TITLE:
Counseling and Psychotherapy—An African Perspective
AUTHORS:
Gladys K. Mwiti
KEYWORDS:
Counseling and Psychotherapy, African Values and Wisdom, Traumatic Stress, Mental Health Inequality, Task-Shifting
JOURNAL NAME:
Open Access Library Journal,
Vol.11 No.7,
July
29,
2024
ABSTRACT: There is an urgent need for more intentional counseling and psychotherapy in Africa, with better documentation of the continent’s psychosocial needs followed by deliberately planned interventions. Despite this critical need, Africa is a resilient region that has survived famine, wars, and pandemics. Resilience does not negate the reality of historical and current traumas and the need to strengthen formal and informal modalities of counseling and psychotherapy. Resilience is coupled with unexploited natural resources, rich human capital, traditions, values, and wisdom that bind people together.
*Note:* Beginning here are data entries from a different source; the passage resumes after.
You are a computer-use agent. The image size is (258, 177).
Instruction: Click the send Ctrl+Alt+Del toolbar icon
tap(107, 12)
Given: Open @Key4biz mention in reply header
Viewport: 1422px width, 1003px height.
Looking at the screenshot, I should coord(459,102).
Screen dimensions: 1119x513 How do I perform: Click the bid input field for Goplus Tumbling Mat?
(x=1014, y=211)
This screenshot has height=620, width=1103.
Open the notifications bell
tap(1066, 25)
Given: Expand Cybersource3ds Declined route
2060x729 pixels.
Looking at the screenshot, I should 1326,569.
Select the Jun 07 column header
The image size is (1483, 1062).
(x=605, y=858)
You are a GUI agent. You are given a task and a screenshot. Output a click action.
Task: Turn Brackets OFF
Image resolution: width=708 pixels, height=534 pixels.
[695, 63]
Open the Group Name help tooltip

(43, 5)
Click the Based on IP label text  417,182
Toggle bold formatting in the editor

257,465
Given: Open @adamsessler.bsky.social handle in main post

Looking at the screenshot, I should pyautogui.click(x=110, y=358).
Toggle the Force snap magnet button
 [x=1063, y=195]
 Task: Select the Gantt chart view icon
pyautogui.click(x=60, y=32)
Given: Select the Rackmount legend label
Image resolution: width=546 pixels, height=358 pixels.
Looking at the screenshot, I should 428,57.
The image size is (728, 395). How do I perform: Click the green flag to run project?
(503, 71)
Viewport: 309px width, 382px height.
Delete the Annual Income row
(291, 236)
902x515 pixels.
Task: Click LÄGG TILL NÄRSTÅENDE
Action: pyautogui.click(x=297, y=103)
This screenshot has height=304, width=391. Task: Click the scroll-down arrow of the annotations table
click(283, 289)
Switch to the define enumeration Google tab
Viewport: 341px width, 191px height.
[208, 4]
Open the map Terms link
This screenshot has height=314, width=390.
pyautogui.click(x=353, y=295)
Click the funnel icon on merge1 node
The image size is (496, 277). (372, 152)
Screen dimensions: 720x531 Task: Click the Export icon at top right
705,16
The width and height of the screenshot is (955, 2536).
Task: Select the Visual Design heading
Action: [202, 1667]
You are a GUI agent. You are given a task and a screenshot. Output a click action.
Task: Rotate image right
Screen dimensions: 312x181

The purpose of this paper is to state that although the influence of Western psychology and theory-based psychotherapy is slowly growing, effective practices need to be rooted in African value systems. Efforts are made in this paper to explore Africa’s mental health and psychosocial needs. We discuss the presence of preventive and healing cultural resources despite the prevalent disconnection of development initiatives with peoples’ mental health needs. Due to overemphasis on Western psychology, many current formal mental health training programs lack accuracy in assessment and intervention. Definitions, diagnoses, and therapeutic approaches encounter stigma that was mainly absent in traditional Africa. Here, “illness” was labeled and embraced as “difference,” followed by acceptance and support versus the current labeling of various conditions as “abnormal.” As much as DSM-5-TR claims universality, many Africans believe that global research to support the general application of current coding criteria is scanty. Similarly, psychometrics has been normed on Western, mainly white populations, with insufficient African standardization. The global assumption is that diagnosis based on these clinical assessments can be trusted as a basis for treatment. This paper will try to recommend that evidence-based integration-focused assessment, counseling, and psychotherapy can take root in Africa by mainstreaming interventions into every level of society and embracing the World Health Organization’s Task-Shifting model.